Former Mars Hill Church Pastor, Mark Driscoll, to Speak at Perry Noble-Hosted Conference In South Carolina

Mark Driscoll (Scott Cohen/AP)
Mark Driscoll (Scott Cohen/AP)

An upcoming evangelical conference in South Carolina with its theme, “The Most Excellent Way to Lead,” has as a marquee speaker … Mark Driscoll, high-profile senior pastor at the Seattle-based Mars Hill Church, which imploded last year and ceased to exist on New Year’s Day.

“Do you want to leave a legacy by the impact of your leadership?” asks a promotion for the conference, to be held in early March and hosted by Pastor Perry Noble at the New Spring Church, a megachurch in Anderson, South Carolina.

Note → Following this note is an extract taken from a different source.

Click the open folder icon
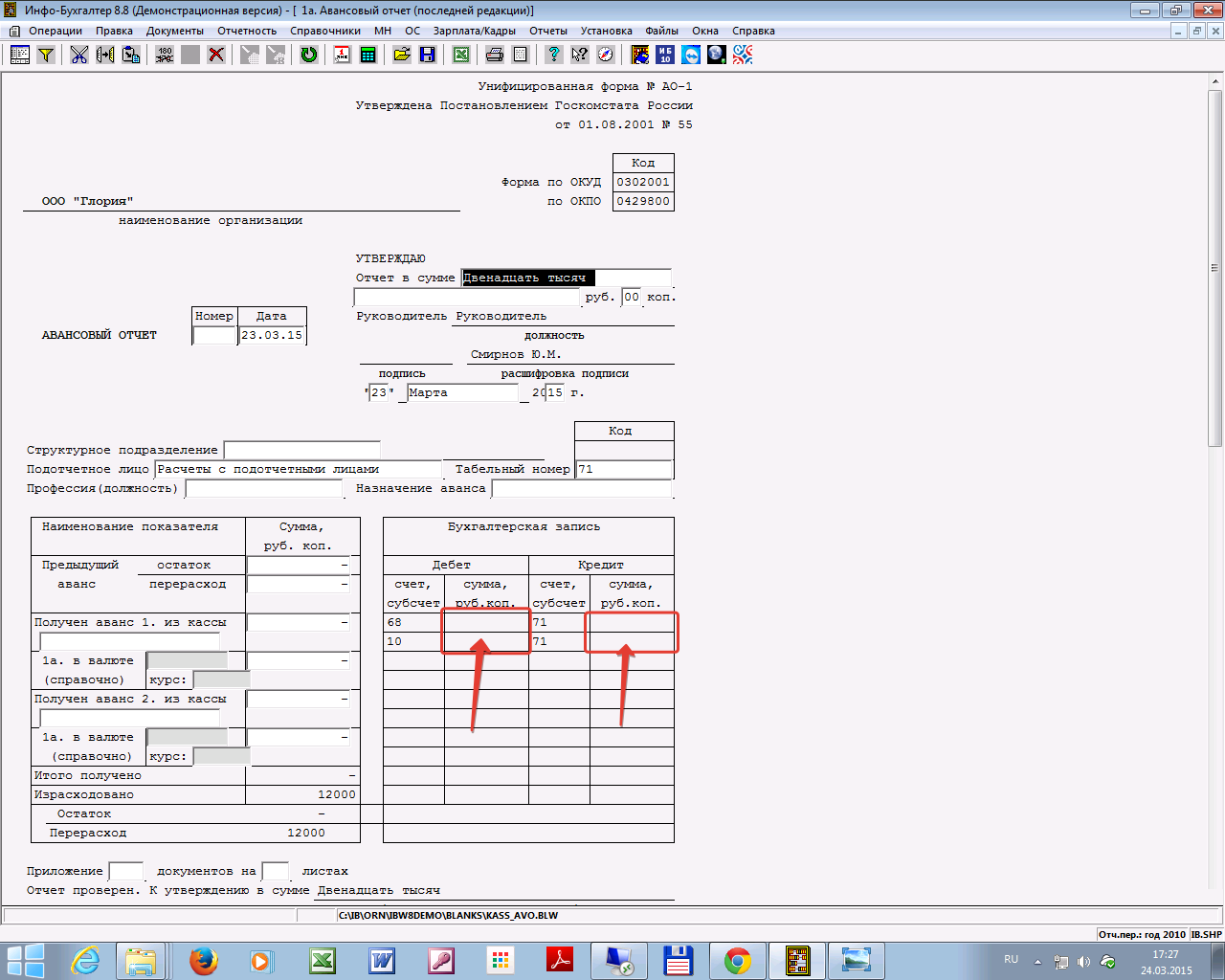Screen dimensions: 1225x980 coord(402,55)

A blurb on Driscoll’s website explains: “This event is uniquely designed for leaders who want their teams and their organizations to succeed beyond their expectations.”

But the implosion of Mars Hill revolved around Driscoll’s leadership, and growing dissent and departure by members of his team.

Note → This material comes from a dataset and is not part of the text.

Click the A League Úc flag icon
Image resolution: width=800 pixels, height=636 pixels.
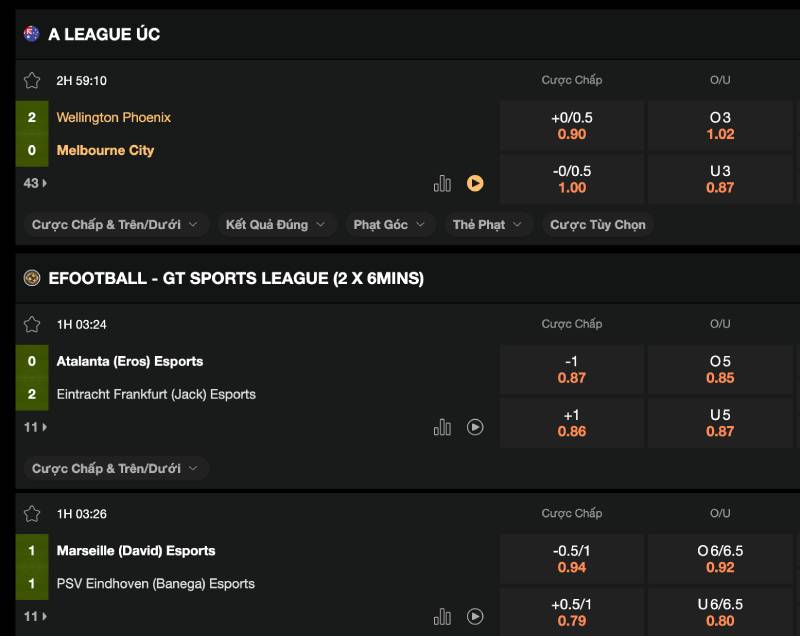pyautogui.click(x=32, y=34)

A group of 21 former elders and pastors brought charges that centered on Driscoll’s personal conduct toward his flock and closest associates.  Nine pastors signed a letter critical of the culture of the church, and one by one were laid off or left. Former members picketed the Mars Hill Church in Bellevue one hot summer Sunday.


An investigation by the church’s board of overseers found that Driscoll was “guilty of arrogance, responding to conflict with a quick temper and harsh speech, and leading the staff in a domineering manner.”  Driscoll resigned as senior pastor on Oct. 15, 2014, and Mars Hill Church announced its dissolution two weeks later.

Starting in 1996, Driscoll built Mars Hill into a megachurch that once numbered 15 “campuses” in five states, with 13,000 worshipers listening to rock music and fundamentalist preaching that emphasized a man’s role as ruler of the family castle and the evils of homosexuality.  Clad in blue jeans, Driscoll had a particular talent for drawing young men and young families to the pews.

But his conduct caused tremors that blew through the evangelical world.

The Acts29 network, a church-planting network that Driscoll co-founded, expelled both the Mars Hill pastor and his church.  Its directors sent Driscoll a letter urging that he take a prolonged leave from ministry and seek assistance.  Major evangelical conferences scrubbed Driscoll from their agendas.  Mars Hill canceled its own Resurgence Conference.

Yet, Driscoll resurfaced even as Mars Hill went out of business and its congregations fought to survive on their own.